Moisture is stored in the thick trunk, while the pale grey or whitish papery bark reflects heat and protects the plant from dehydration. The stiff branches bear three thorns at each node.
Names: A. Hererosesambos; D. & H. ongumbati. The Austrian botanist Friederich Welwitsch named this genus Sesamothamnus, meaning 'shrubby sesame', because the flowers resemble sesame flowers. The sesame family “Pedaliaceae” includes well-known plants such as the devil's claw (Harpagophytum) and Sesamum indicum, the plant from which the sesame seeds we sprinkle over salads, breads and other dishes are obtained as well as the tall wild sesamum stalks quite common along our road sides in the rainy season, bearing several large mauve to pink flowers on a single tall stem and sometimes more than 1 m high. The specific name guerichii honours the geologist Georg Guerich, who from 1885 – 1888 collected plants in former South West Africa.
The Herero sesame-tree usually is a several-stemmed shrub or tree with the trunks arising from a wide common base and can reach a height of 4m.
The stiff, dark grey-green leaves with dense hairs and a white wooly covering grow in clusters on short shoots.
In contrast to the stiff thorny branches the yellow flowers are very elegant, trumpet shaped and up to 7cm long with five lobes folding backwards and a slight swelling at the base.

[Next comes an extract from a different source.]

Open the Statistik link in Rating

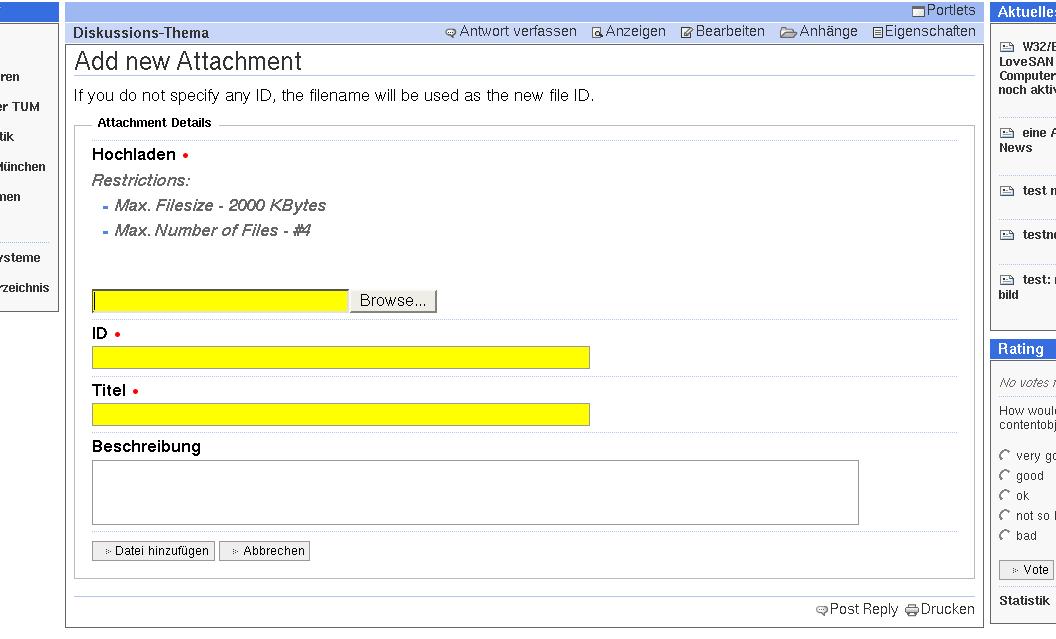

Erect woody capsules without a well developed point grow to be up to 5cm long and 3cm wide and remain on the tree for a long time before splitting lengthways to release the brown seeds with round papery wings.
Uses: The Himba drink a decoction of the bark when suffering from sexually transmitted diseases.
Cultivation: A few Herero sesame-trees in the gardens of the „Windhoek Country Club“ seem to be doing well. They flower in spring and also bear fruit. Due to its unusual shape, the lovely flowers and interesting fruits it is well worth considering this plant for rock gardens.